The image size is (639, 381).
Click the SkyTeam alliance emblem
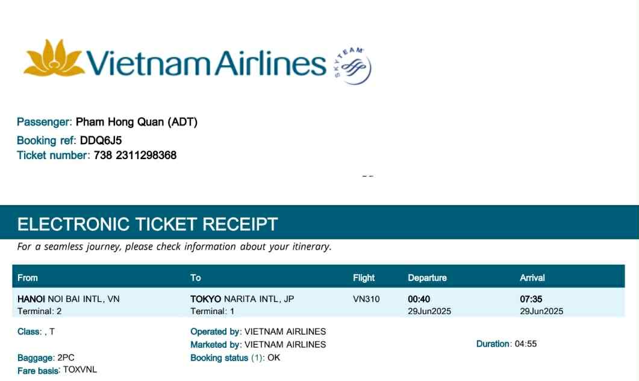point(354,66)
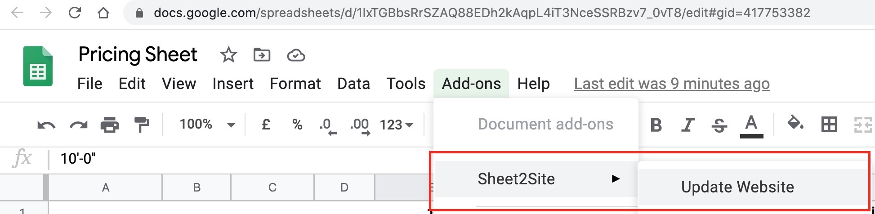Print the spreadsheet with the printer icon
The height and width of the screenshot is (214, 875).
[x=110, y=125]
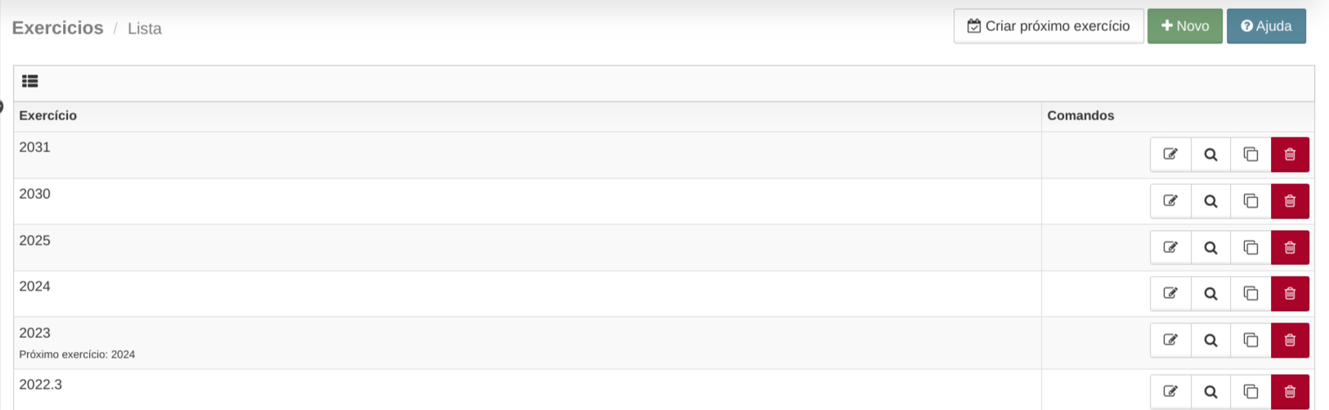Edit the 2031 exercício entry
This screenshot has width=1329, height=410.
click(x=1170, y=155)
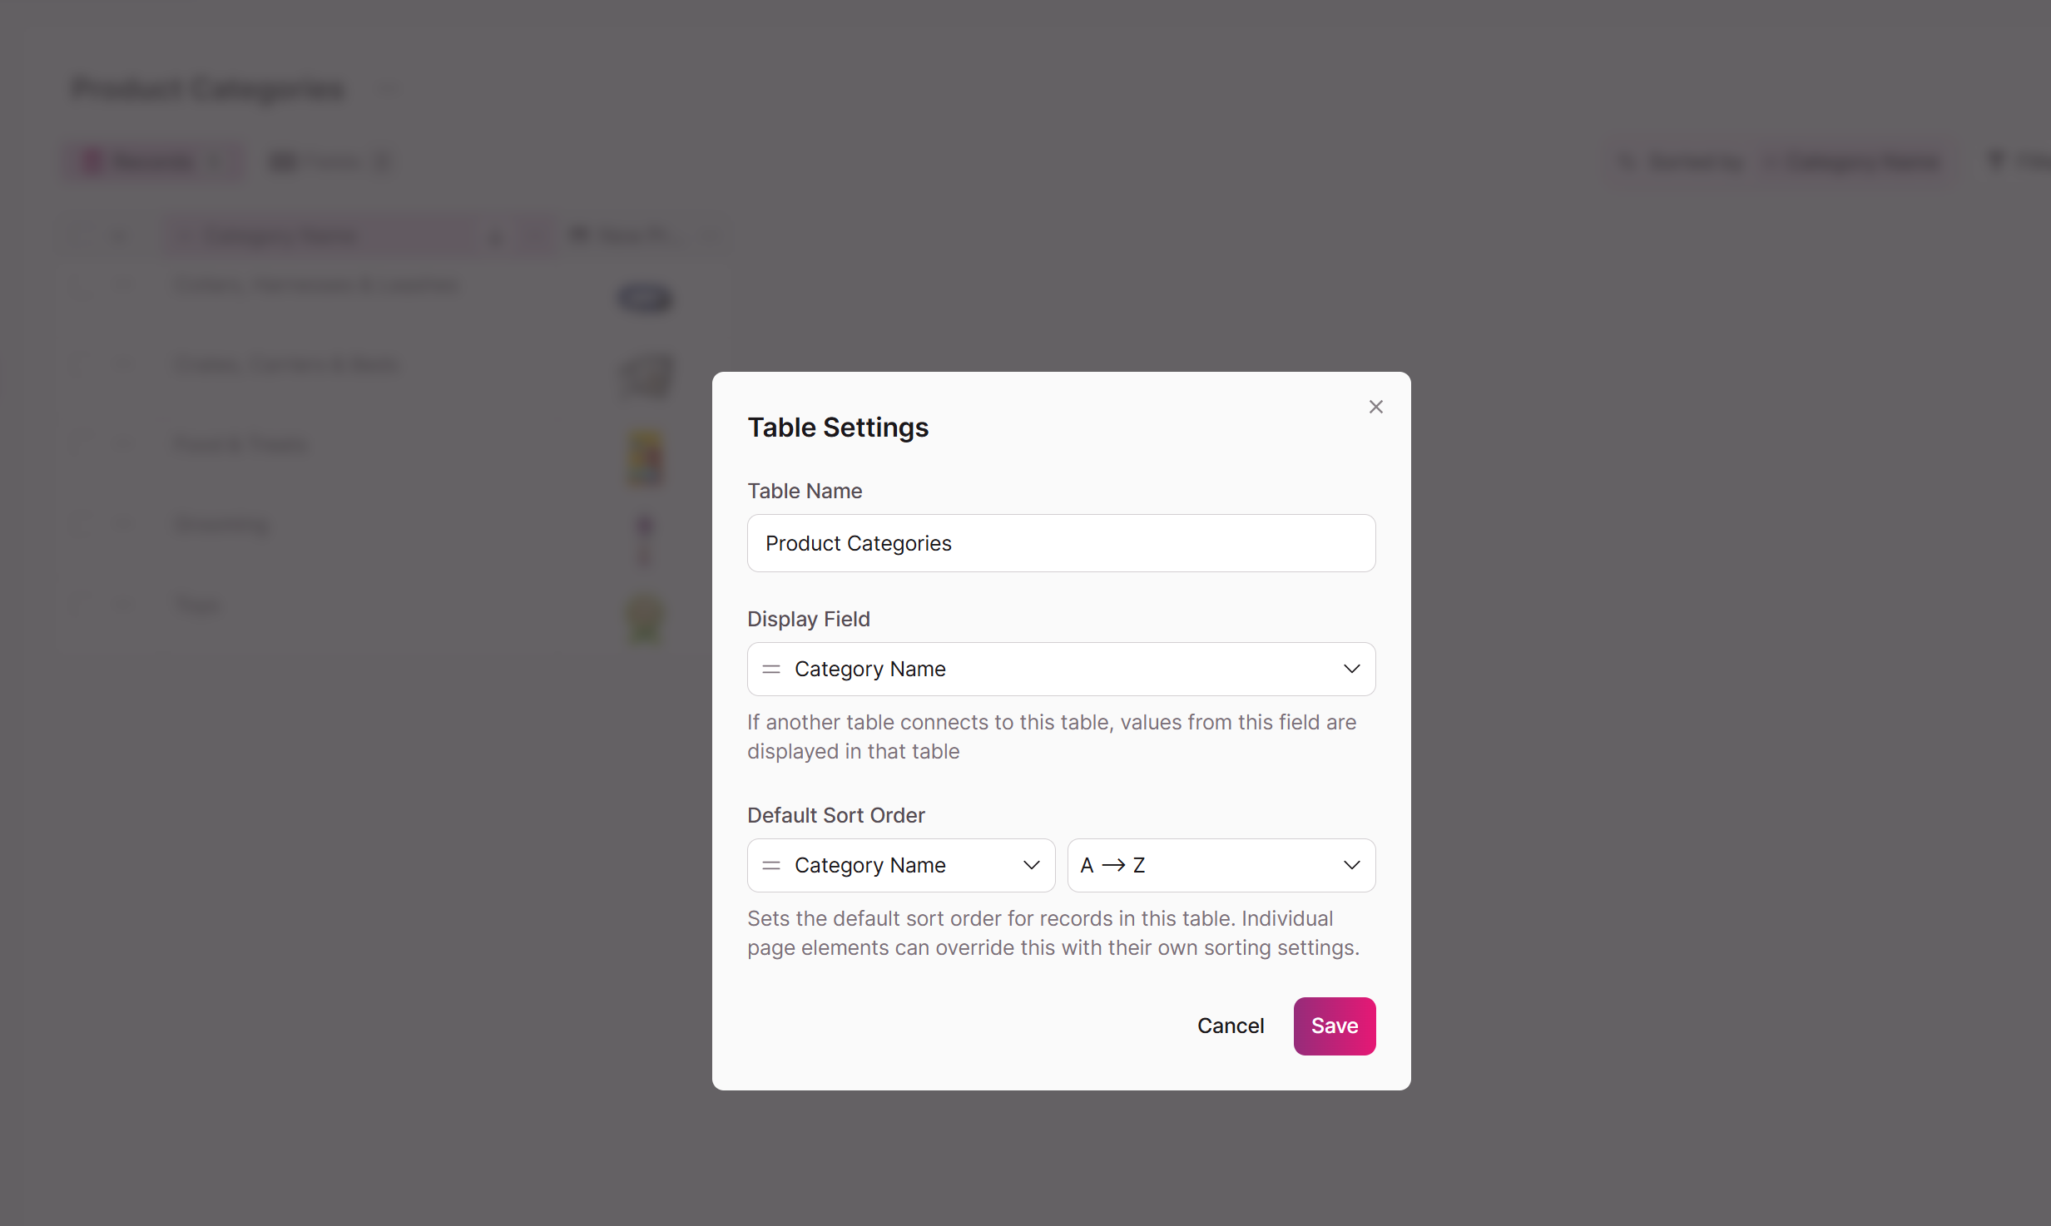
Task: Expand the Display Field dropdown chevron
Action: (1351, 669)
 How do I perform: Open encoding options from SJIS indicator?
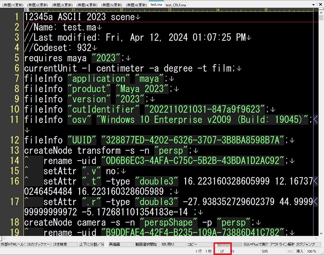[264, 251]
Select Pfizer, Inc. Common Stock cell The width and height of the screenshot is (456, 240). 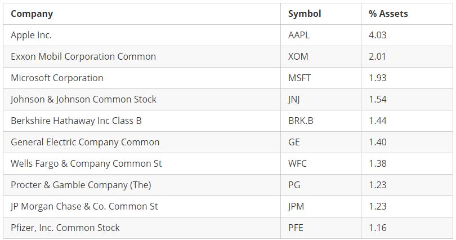[x=65, y=228]
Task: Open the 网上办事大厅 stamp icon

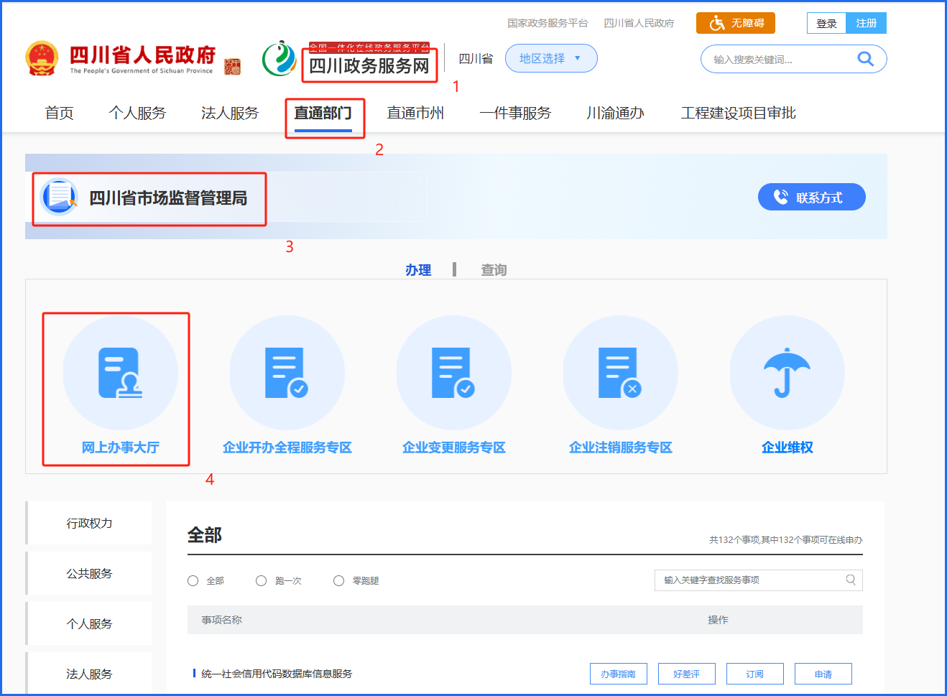Action: 120,373
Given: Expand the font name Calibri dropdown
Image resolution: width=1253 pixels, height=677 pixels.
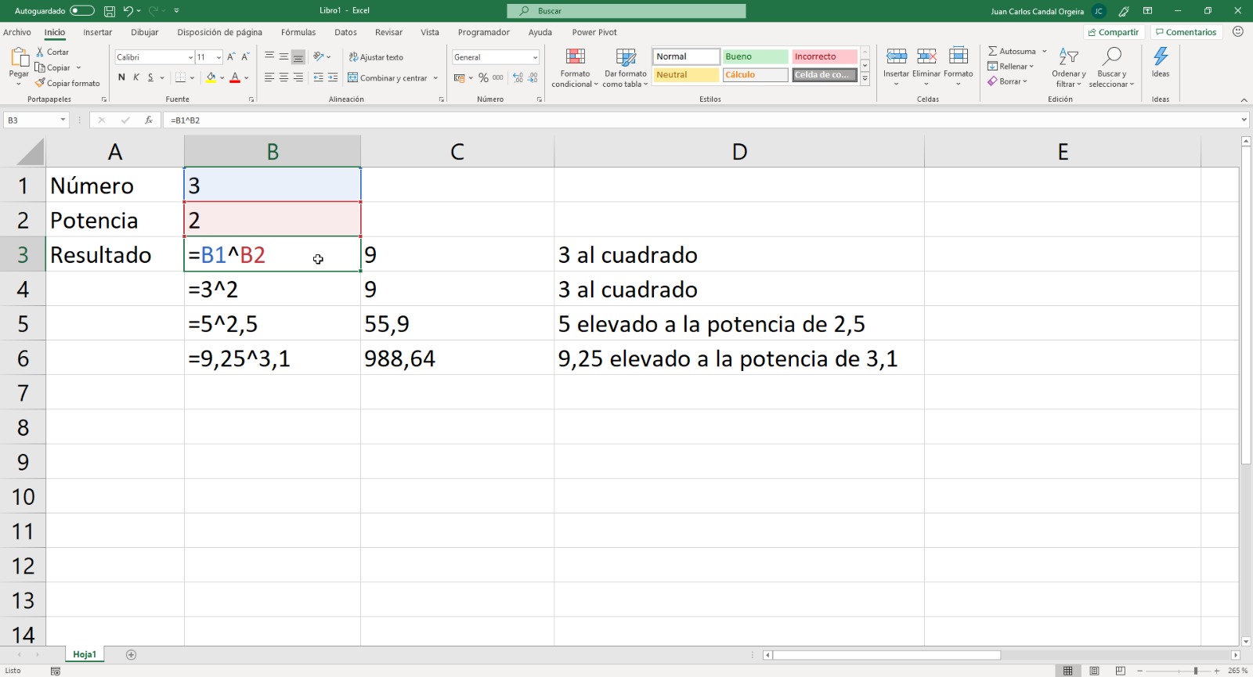Looking at the screenshot, I should click(x=190, y=57).
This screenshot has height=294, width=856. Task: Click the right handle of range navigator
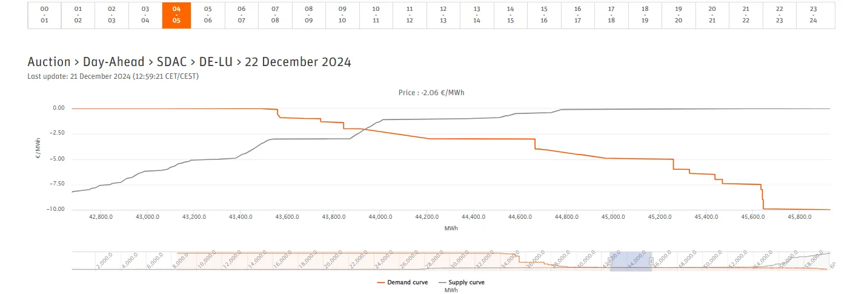pyautogui.click(x=651, y=261)
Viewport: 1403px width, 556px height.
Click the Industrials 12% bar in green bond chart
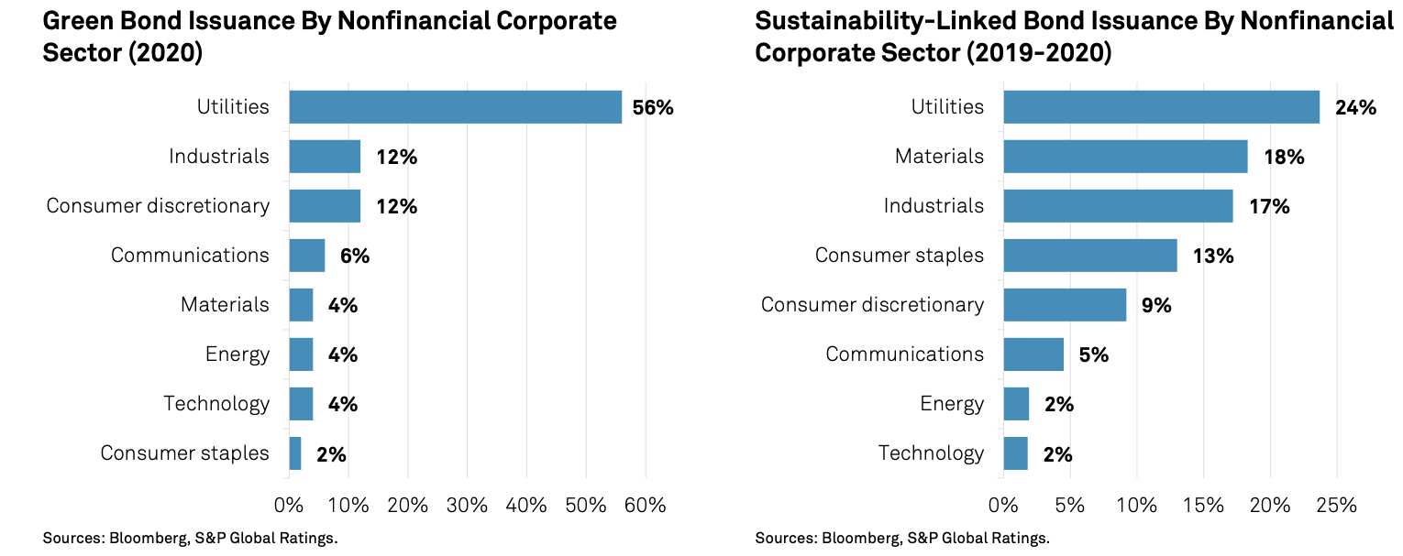[325, 157]
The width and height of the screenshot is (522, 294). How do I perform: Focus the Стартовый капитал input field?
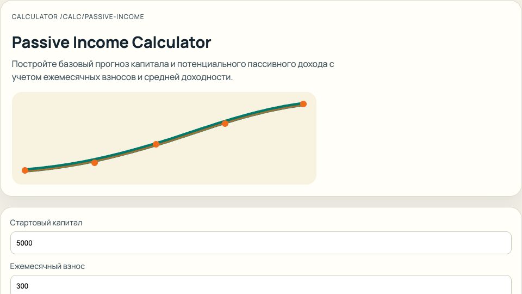261,243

=-=-=

- EXERCISE REQUIREMENTS:
If a picture falls within the lines from the one containing "Given: Expand the font name Calibri dropdown" through the end of the material, leave it out while repeating those lines exactly.

- RESPONSE:
Given: Expand the font name Calibri dropdown
Image resolution: width=1253 pixels, height=677 pixels.
Looking at the screenshot, I should click(x=190, y=57).
This screenshot has height=294, width=856. Task: Click the right handle of range navigator
pyautogui.click(x=651, y=261)
Viewport: 1403px width, 556px height.
Click the Industrials 12% bar in green bond chart
[325, 157]
The width and height of the screenshot is (522, 294). How do I perform: Focus the Стартовый капитал input field?
261,243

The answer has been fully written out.